▶ **Passage for review**
=== Section Start ===
A new report released on Tuesday by the United Nations Development Programme (UNDP) Nigeria; and the National Bureau of Statistics (NBS), said that 20 per cent of the fulltime workforce in Nigeria lost their jobs during the COVID-19 pandemic in 2020.

The report, which assesses the impact of COVID-19 on business enterprises in Nigeria, is based on in-depth interviews with almost 3,000 businesses from both the formal and informal sectors across major industries of the economy.

While there have been promising signs of recovery this year, COVID-19 has had an outsized socio-economic impact on Nigeria.

From disruptions in supply chains, to ongoing supply and demand shocks and a drop in consumer confidence, these challenges are expected to leave lasting impact on the businesses and enterprises that make up the backbone of the economy.

The report, titled,  “The Impact of COVID-19 on Business Enterprises in Nigeria,” also highlights the significant decline in revenue faced by enterprises and establishments across the country as a result of the pandemic.

It stated that 81 per cent of enterprises interviewed experienced a decline in revenue while 73 percent stated that they faced liquidity challenges due to secondary impacts of COVID-19 in 2020.
=== Section End ===
▶ **Exercise data**
=== Section Start ===
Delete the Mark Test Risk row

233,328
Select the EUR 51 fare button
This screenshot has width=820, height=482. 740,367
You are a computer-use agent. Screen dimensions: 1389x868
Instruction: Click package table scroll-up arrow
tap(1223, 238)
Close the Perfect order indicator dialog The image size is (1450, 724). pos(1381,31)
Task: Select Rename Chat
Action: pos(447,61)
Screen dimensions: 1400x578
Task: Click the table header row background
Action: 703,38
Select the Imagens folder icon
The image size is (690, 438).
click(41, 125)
=== Section End ===
▶ **What you should do**
Please list every percentage in the passage on COVID-19's impact on Nigerian businesses, along with what each one measures. You won't need the lines for this.

▶ **Solution to the problem**
- 20 per cent: the share of the fulltime workforce in Nigeria that lost their jobs during the COVID-19 pandemic in 2020
- 81 per cent: the share of enterprises interviewed that experienced a decline in revenue
- 73 percent: the share that said they faced liquidity challenges due to secondary impacts of COVID-19 in 2020